Perasaan satu pihak agak mirip, tapi konteksnya lebih ke nilai. Kesamaan misalnya sama-sama berasal dari suku tertentu, atau alumni kampus yang sama. Lebih faktual. Sementara perasaan satu pihak di sini lebih abstrak. Misalnya perasaan sebagai pihak yang anti pemerintah. Atau perasaan sebagai pihak yang anti korupsi. Jadi, ini lebih terkait dengan sikap dan positioning. Di mana calon memposisikan dirinya untuk suatu masalah atau kasus. Bila pemilih merasa selaras, ia akan memilih calon bersangkutan. Contoh konkretnya proyek pembangunan Bendungan Beres di Desa Wadas, Kabupaten Purworejo, Jawa Tengah. Bagi yang setuju atau pro, tentu akan mudah memilih Ganjar Pranowo, Gubernur Jawa Tengah yang kini dicalonkan sebagai Presiden RI mendatang. Sementara bagi yang tidak setuju atau kontra, tentu sebaliknya.

Nilai, Rasa, dan Hal-hal Tak Terlihat

Di sinilah visi, misi, dan program memainkan peran. Otak kanan yang disentuh. Emosi dan imajinasi disasar. Pemilih diajak membayangkan hal-hal tak terlihat, tapi bukan hantu. Karena calon belum terpilih, maka semua visi, misi, dan program kerja masih di awang-awang, belum terjadi. Di sinilah kerapkali terjadi penyalahgunaan dan kesalahpahaman pada janji kampanye. Karena janji kampanye tidak sama dengan janji atau perikatan perdata antara dua pihak. Janji kampanye itu bisa terlaksana, tidak terlaksana, atau terlaksana sebagian. Namun, pemilih biasanya menganggap semua janji kampanye itu harus dilaksanakan bila calon terpilih.

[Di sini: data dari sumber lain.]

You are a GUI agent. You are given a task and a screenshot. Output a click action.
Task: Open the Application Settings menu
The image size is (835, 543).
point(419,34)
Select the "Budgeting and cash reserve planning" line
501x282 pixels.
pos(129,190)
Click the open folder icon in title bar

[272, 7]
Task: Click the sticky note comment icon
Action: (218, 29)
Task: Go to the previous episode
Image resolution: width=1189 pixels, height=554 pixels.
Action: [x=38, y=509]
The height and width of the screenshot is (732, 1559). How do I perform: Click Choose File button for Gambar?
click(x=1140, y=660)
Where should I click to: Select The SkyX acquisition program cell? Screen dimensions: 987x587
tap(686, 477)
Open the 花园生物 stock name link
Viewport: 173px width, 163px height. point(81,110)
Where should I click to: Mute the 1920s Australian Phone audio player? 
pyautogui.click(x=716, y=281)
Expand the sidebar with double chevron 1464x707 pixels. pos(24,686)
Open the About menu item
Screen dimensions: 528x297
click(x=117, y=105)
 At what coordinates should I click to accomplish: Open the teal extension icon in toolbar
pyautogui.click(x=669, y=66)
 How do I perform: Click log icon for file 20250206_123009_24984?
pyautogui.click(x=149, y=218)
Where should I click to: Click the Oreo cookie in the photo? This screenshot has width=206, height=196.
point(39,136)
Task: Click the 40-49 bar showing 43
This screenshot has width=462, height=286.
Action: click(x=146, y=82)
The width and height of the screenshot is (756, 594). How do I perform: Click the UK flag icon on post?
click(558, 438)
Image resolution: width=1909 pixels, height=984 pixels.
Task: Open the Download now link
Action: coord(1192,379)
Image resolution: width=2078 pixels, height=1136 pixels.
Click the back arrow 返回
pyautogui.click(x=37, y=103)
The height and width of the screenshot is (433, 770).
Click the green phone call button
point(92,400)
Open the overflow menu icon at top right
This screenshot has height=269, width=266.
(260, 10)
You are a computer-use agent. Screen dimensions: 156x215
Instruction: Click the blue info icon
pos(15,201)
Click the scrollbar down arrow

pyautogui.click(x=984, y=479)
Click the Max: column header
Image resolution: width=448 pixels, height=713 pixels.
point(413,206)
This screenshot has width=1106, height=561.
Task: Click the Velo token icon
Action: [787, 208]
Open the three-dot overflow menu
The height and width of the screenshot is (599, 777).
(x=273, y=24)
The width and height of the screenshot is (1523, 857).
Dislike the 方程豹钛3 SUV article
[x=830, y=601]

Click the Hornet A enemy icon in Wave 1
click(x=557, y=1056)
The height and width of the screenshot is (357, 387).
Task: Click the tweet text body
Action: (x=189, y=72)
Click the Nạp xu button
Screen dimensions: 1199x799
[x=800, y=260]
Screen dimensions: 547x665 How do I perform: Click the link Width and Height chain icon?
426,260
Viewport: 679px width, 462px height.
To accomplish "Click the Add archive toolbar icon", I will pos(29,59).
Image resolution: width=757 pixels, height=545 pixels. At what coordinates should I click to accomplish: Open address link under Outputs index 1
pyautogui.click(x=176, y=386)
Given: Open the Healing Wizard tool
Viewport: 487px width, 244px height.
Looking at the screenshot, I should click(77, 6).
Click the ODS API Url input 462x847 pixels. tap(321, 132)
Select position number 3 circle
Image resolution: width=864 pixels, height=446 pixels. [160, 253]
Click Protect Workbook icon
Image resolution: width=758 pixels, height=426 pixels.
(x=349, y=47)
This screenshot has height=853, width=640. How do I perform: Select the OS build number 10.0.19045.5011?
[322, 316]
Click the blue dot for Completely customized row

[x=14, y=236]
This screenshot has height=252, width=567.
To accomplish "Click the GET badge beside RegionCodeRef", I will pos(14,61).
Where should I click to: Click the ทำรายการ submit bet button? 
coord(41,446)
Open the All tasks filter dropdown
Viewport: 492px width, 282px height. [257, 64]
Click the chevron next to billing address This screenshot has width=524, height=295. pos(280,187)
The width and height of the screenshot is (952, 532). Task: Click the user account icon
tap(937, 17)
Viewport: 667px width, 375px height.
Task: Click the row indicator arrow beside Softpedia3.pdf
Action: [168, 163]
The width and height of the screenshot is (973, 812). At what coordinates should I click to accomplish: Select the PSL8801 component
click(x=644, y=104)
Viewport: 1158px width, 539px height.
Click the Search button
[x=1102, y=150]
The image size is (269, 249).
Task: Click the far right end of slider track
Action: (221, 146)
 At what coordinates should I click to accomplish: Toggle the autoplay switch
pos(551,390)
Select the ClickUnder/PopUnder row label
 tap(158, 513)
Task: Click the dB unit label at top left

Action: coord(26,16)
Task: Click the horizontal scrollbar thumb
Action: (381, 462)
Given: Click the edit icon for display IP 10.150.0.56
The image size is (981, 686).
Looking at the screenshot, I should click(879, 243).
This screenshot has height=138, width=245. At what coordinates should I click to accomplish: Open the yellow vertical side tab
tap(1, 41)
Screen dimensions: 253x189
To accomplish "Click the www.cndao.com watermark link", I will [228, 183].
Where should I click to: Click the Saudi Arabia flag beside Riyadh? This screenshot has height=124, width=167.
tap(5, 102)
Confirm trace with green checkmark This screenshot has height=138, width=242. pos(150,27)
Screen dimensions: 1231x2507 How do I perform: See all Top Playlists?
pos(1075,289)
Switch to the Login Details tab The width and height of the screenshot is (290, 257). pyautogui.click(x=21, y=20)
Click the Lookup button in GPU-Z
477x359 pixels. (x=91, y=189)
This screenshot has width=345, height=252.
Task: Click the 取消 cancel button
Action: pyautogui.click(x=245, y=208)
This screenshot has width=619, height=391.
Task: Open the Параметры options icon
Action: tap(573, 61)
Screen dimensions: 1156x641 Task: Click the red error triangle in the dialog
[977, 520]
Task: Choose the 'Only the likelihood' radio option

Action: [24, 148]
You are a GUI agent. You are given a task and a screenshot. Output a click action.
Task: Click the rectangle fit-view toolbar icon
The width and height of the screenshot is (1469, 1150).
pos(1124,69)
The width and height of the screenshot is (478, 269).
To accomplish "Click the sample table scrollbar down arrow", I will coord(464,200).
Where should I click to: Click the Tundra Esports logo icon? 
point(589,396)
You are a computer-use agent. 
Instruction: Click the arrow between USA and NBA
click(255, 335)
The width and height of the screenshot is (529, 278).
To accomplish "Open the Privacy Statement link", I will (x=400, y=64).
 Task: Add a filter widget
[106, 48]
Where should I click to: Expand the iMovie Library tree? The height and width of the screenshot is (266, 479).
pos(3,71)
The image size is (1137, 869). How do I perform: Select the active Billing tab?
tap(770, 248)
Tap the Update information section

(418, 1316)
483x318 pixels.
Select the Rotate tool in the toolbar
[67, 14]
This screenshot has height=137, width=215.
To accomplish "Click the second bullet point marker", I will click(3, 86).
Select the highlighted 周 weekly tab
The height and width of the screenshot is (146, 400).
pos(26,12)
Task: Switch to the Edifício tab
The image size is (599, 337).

Kasus "tampang Boyolali" yang terjadi pada Pemilu 2019 lalu, membuat Prabowo Subianto sebagai capres mendapatkan suara 0 hampir di seluruh TPS di wilayah Kabupaten Boyolali, Jawa Tengah. Karena ucapan Prabowo tersebut dianggap menghina warga di daerah itu. Emosi kemarahan mereka tersulut. Itu adalah contoh negatif bagaimana perasaan bisa mempengaruhi pilihan.

Karena jelas pemilih beraneka ragam faktor geografis, demografis, dan sosiografisnya, maka harus dipilih dengan cermat. Dalam pemasaran, menargetkan segmentasi pembeli seluas mungkin justru sama saja dengan tidak memilih satu pun. Artinya, malah menyulitkan pemasaran. Maka, nilai, rasa, dan hal-hal tak terlihat dari pemilih yang hendak disentuh dengan visi, misi, program kerja, dan janji kampanye haruslah ditetapkan secara tepat.

Jasa dan Kontribusi

Ini bukan mengajarkan "politik uang" atau "menyogok" pemilih ya. Tapi saya mengemukakan, betapa jasa dan kontribusi calon secara nyata kepada pemilih dan/atau keluarga dan/atau lingkungannya, bisa membuat pemilih menjatuhkan pilihan padanya. Saya ambil contoh saya sendiri. Sewaktu ayah saya wafat, ada seorang anggota DPRD di wilayah saya yang datang langsung ke rumah. Selain melayat, ia juga memberikan kontribusi uang tunai berjumlah cukup besar sebagai bantuan uang duka. Dan itu dilakukan tahun 2019, kebetulan setelah Pemilu. Karena beliau berjasa membantu keluarga kami, maka kami berencana mencoblos nama beliau pada Pemilu mendatang.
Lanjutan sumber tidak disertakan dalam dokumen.